**Task brief:** Starting at the line that contains "Image resolution: width=1378", reproduce only the lines through the end of the data, exactly, including both the first and the last; skip the pictures.

..........

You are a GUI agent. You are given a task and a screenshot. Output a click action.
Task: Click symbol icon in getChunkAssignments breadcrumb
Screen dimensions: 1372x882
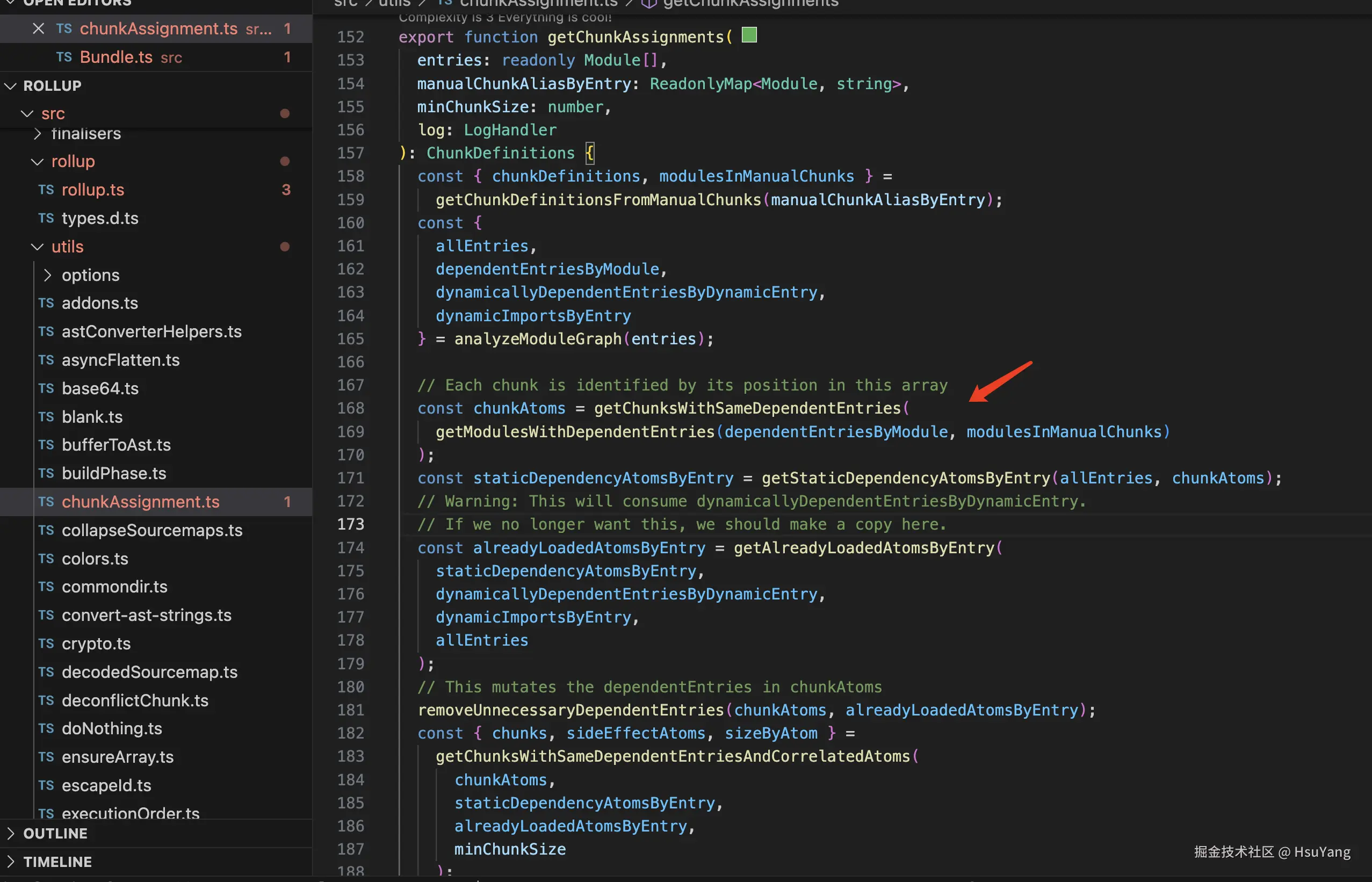tap(648, 3)
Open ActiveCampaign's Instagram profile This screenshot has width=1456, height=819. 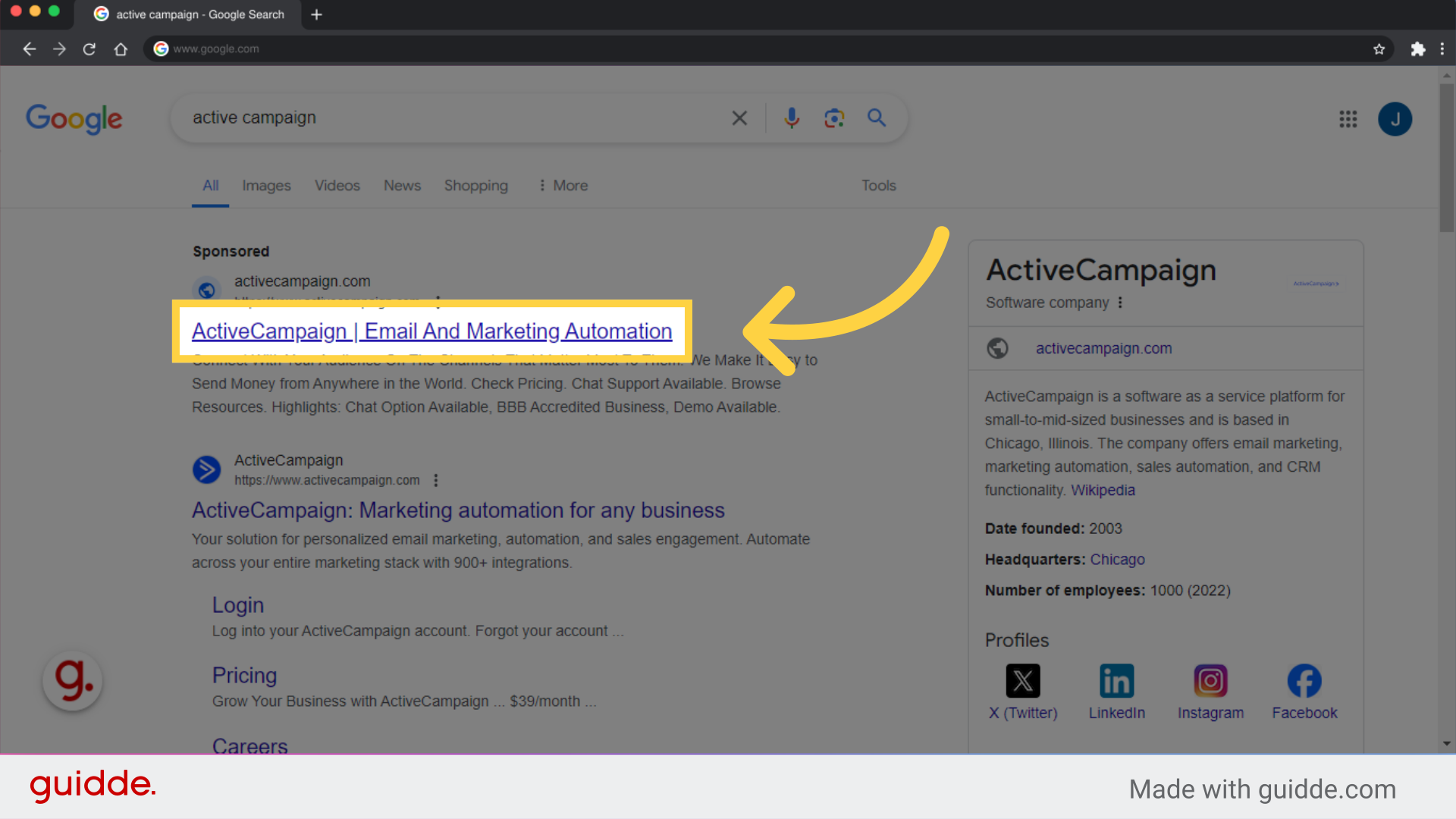coord(1210,680)
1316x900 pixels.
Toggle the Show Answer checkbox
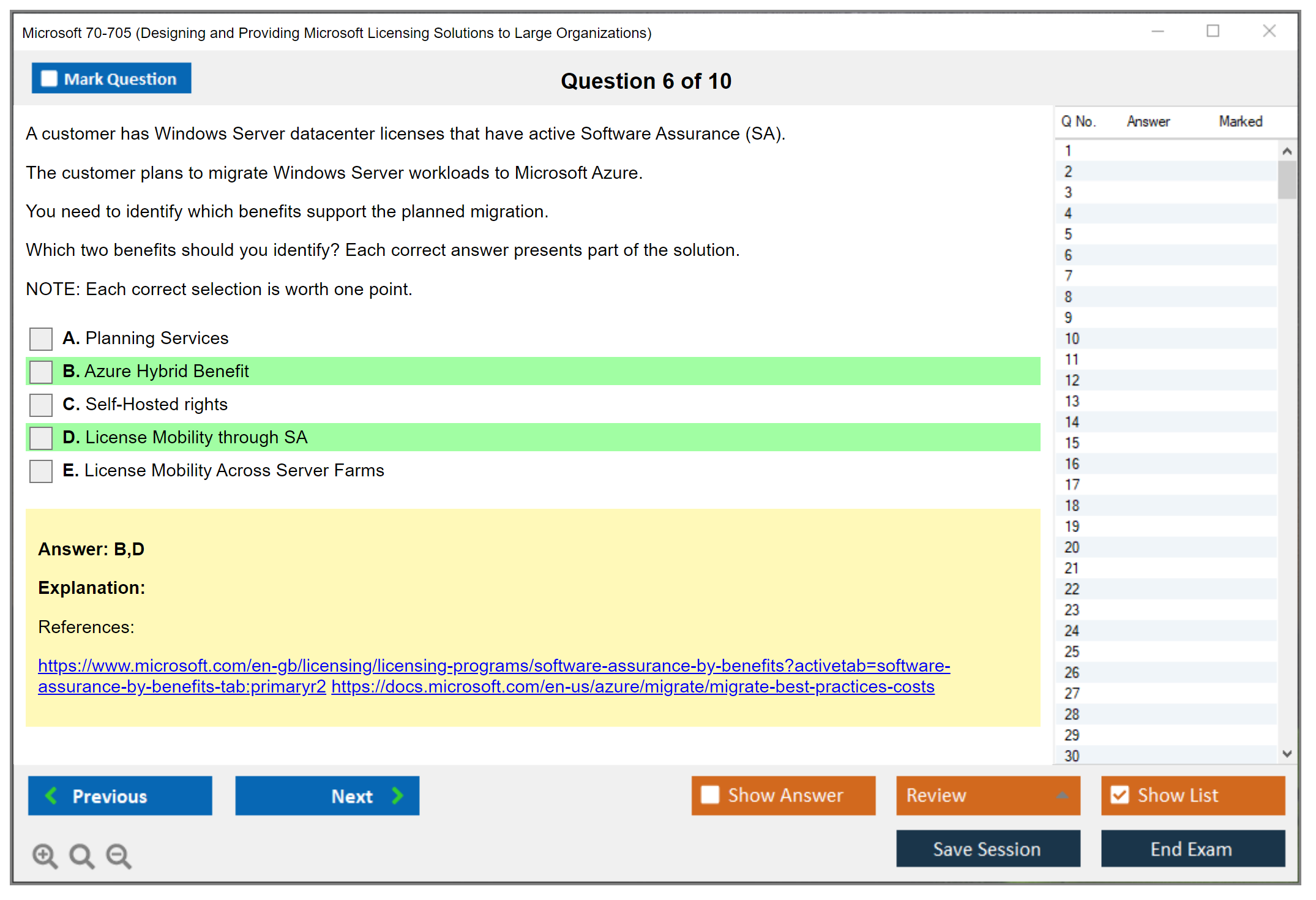[x=710, y=795]
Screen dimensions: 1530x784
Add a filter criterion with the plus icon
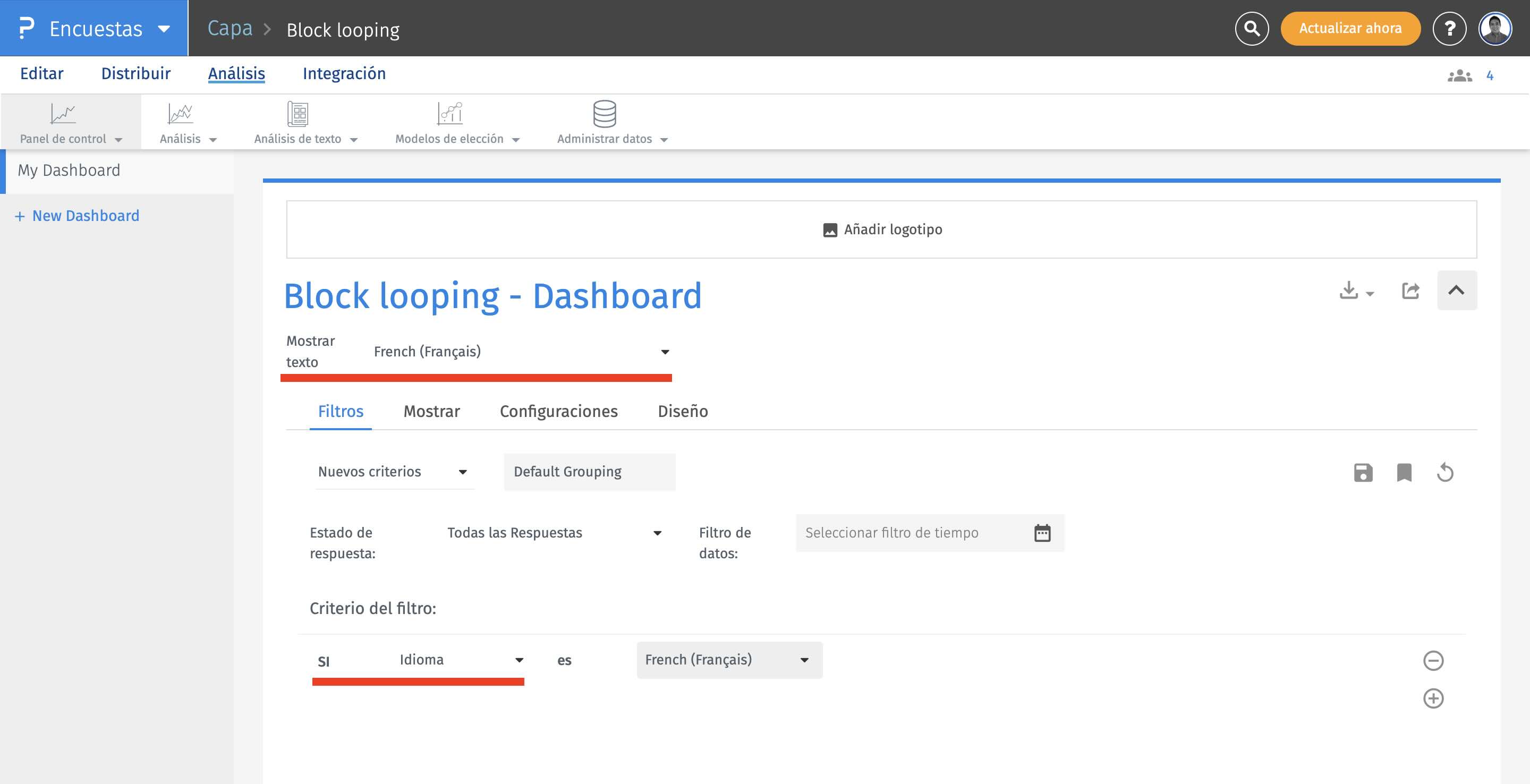click(x=1433, y=698)
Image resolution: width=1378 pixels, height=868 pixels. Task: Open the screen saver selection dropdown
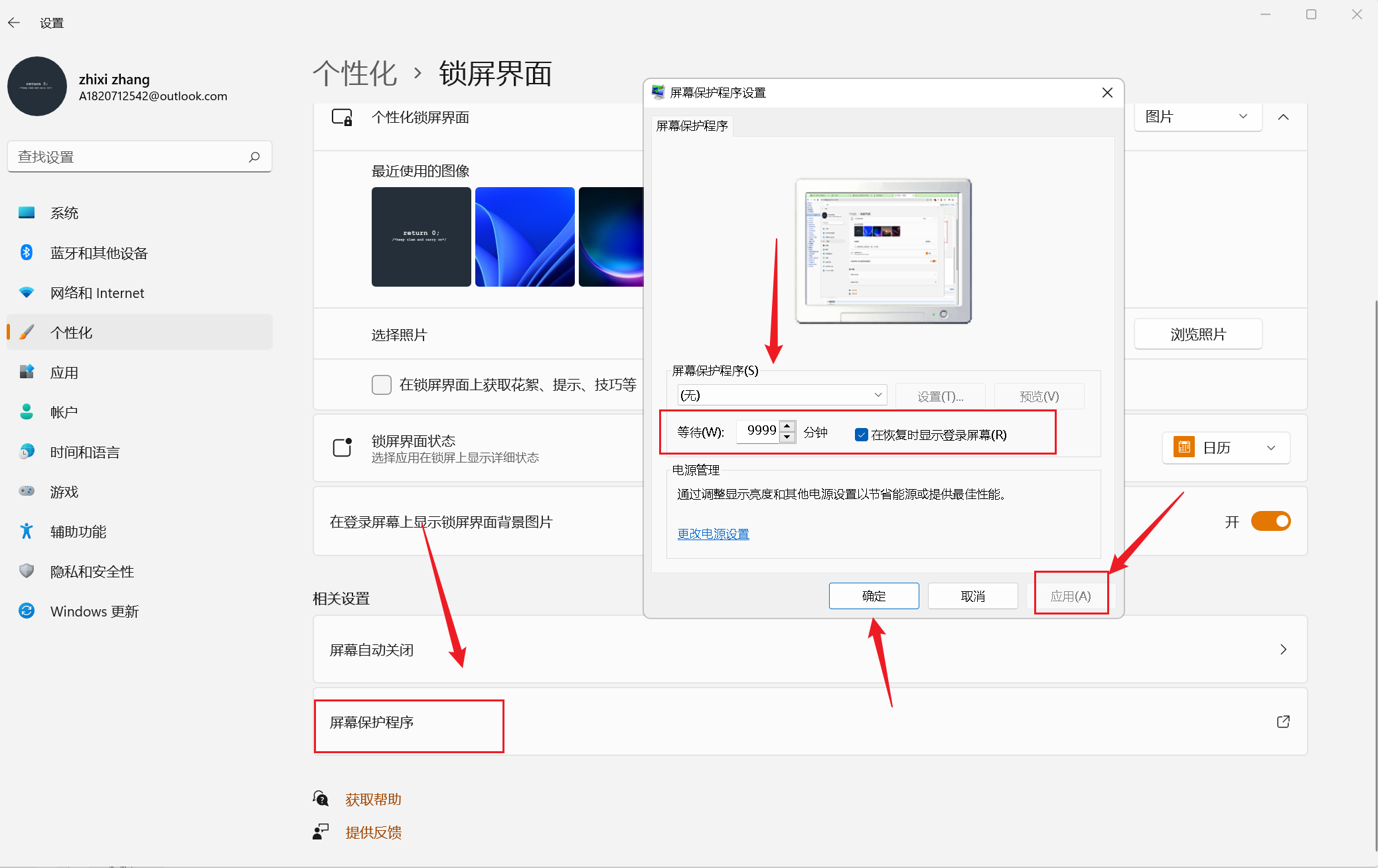(782, 396)
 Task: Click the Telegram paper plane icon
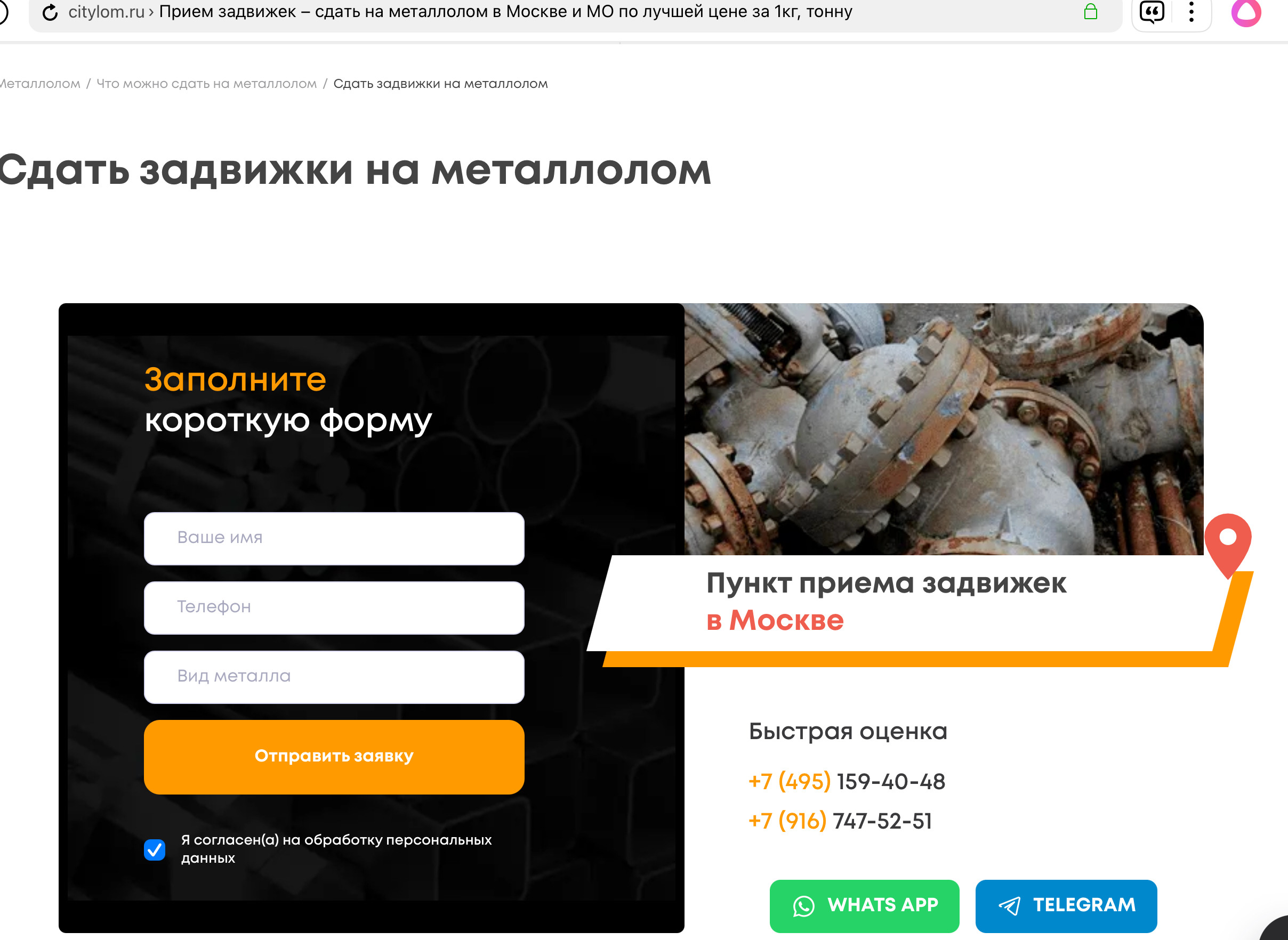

..........

**Final answer:**
Image resolution: width=1378 pixels, height=868 pixels. Task: Open the screen saver selection dropdown
(782, 396)
 Task: Click the Telegram paper plane icon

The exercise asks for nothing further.